-- begin Items --
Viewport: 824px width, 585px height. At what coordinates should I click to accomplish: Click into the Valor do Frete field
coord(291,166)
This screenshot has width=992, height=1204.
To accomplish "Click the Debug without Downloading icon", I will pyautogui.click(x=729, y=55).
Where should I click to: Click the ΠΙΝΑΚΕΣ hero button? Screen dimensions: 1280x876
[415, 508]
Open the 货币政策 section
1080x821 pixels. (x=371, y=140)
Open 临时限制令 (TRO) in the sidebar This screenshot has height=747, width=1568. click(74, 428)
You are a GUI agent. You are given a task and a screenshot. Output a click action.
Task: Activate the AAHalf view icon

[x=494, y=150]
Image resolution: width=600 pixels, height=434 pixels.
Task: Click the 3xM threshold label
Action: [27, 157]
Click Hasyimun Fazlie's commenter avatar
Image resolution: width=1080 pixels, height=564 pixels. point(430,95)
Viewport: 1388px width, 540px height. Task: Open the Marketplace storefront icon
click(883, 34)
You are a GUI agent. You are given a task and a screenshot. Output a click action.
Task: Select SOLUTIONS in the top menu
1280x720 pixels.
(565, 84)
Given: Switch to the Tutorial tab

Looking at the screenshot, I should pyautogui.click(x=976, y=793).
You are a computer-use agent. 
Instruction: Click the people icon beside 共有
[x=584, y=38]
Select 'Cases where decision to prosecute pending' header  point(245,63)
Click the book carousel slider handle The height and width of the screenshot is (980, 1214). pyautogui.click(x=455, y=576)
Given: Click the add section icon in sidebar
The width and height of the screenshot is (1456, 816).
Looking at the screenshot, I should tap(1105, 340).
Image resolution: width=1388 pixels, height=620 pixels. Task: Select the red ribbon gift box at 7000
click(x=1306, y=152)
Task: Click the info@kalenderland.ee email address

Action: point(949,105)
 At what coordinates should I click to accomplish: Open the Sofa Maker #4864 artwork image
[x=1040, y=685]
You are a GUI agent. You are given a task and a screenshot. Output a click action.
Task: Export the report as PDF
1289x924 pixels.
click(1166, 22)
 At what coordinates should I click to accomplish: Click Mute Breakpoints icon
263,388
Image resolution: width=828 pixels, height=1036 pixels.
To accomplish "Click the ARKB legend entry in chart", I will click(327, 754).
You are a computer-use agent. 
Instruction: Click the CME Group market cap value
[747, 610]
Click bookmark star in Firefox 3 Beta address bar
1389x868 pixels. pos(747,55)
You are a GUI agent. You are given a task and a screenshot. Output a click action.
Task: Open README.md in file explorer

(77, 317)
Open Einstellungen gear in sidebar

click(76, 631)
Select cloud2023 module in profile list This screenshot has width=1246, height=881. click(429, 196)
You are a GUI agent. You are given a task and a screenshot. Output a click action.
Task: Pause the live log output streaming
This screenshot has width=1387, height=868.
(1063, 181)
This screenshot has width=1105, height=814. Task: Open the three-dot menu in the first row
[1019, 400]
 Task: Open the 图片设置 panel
-- end Items --
Task details — Swap "click action" for "tap action" everywhere it occurs in the entries above, and write the entries out again with nothing else changed.

Response —
Viewport: 824px width, 585px height. At what coordinates should I click to accomplish: Click into the Valor do Frete field
coord(291,166)
This screenshot has width=992, height=1204.
To accomplish "Click the Debug without Downloading icon", I will pyautogui.click(x=729, y=55).
Where should I click to: Click the ΠΙΝΑΚΕΣ hero button? Screen dimensions: 1280x876
[415, 508]
Open the 货币政策 section
1080x821 pixels. (x=371, y=140)
Open 临时限制令 (TRO) in the sidebar This screenshot has height=747, width=1568. click(74, 428)
You are a GUI agent. You are given a task and a screenshot. Output a tap action.
Task: Activate the AAHalf view icon

[x=494, y=150]
Image resolution: width=600 pixels, height=434 pixels.
Task: Click the 3xM threshold label
Action: [27, 157]
Click Hasyimun Fazlie's commenter avatar
Image resolution: width=1080 pixels, height=564 pixels. point(430,95)
Viewport: 1388px width, 540px height. Task: Open the Marketplace storefront icon
click(883, 34)
You are a GUI agent. You are given a task and a screenshot. Output a tap action.
Task: Select SOLUTIONS in the top menu
1280x720 pixels.
(565, 84)
Given: Switch to the Tutorial tab

Looking at the screenshot, I should pyautogui.click(x=976, y=793).
You are a computer-use agent. 
Instruction: Click the people icon beside 共有
[x=584, y=38]
Select 'Cases where decision to prosecute pending' header  point(245,63)
Click the book carousel slider handle The height and width of the screenshot is (980, 1214). pyautogui.click(x=455, y=576)
Given: Click the add section icon in sidebar
The width and height of the screenshot is (1456, 816).
Looking at the screenshot, I should tap(1105, 340).
Image resolution: width=1388 pixels, height=620 pixels. Task: Select the red ribbon gift box at 7000
click(x=1306, y=152)
Task: Click the info@kalenderland.ee email address

Action: point(949,105)
 At what coordinates should I click to accomplish: Open the Sofa Maker #4864 artwork image
[x=1040, y=685]
You are a GUI agent. You are given a task and a screenshot. Output a tap action.
Task: Export the report as PDF
1289x924 pixels.
click(1166, 22)
 At what coordinates should I click to accomplish: Click Mute Breakpoints icon
263,388
Image resolution: width=828 pixels, height=1036 pixels.
To accomplish "Click the ARKB legend entry in chart", I will click(327, 754).
You are a computer-use agent. 
Instruction: Click the CME Group market cap value
[747, 610]
Click bookmark star in Firefox 3 Beta address bar
1389x868 pixels. pos(747,55)
You are a GUI agent. You are given a task and a screenshot. Output a tap action.
Task: Open README.md in file explorer

(77, 317)
Open Einstellungen gear in sidebar

click(76, 631)
Select cloud2023 module in profile list This screenshot has width=1246, height=881. click(429, 196)
You are a GUI agent. You are given a task and a screenshot. Output a tap action.
Task: Pause the live log output streaming
This screenshot has width=1387, height=868.
(1063, 181)
This screenshot has width=1105, height=814. Task: Open the three-dot menu in the first row
[1019, 400]
 Task: Open the 图片设置 panel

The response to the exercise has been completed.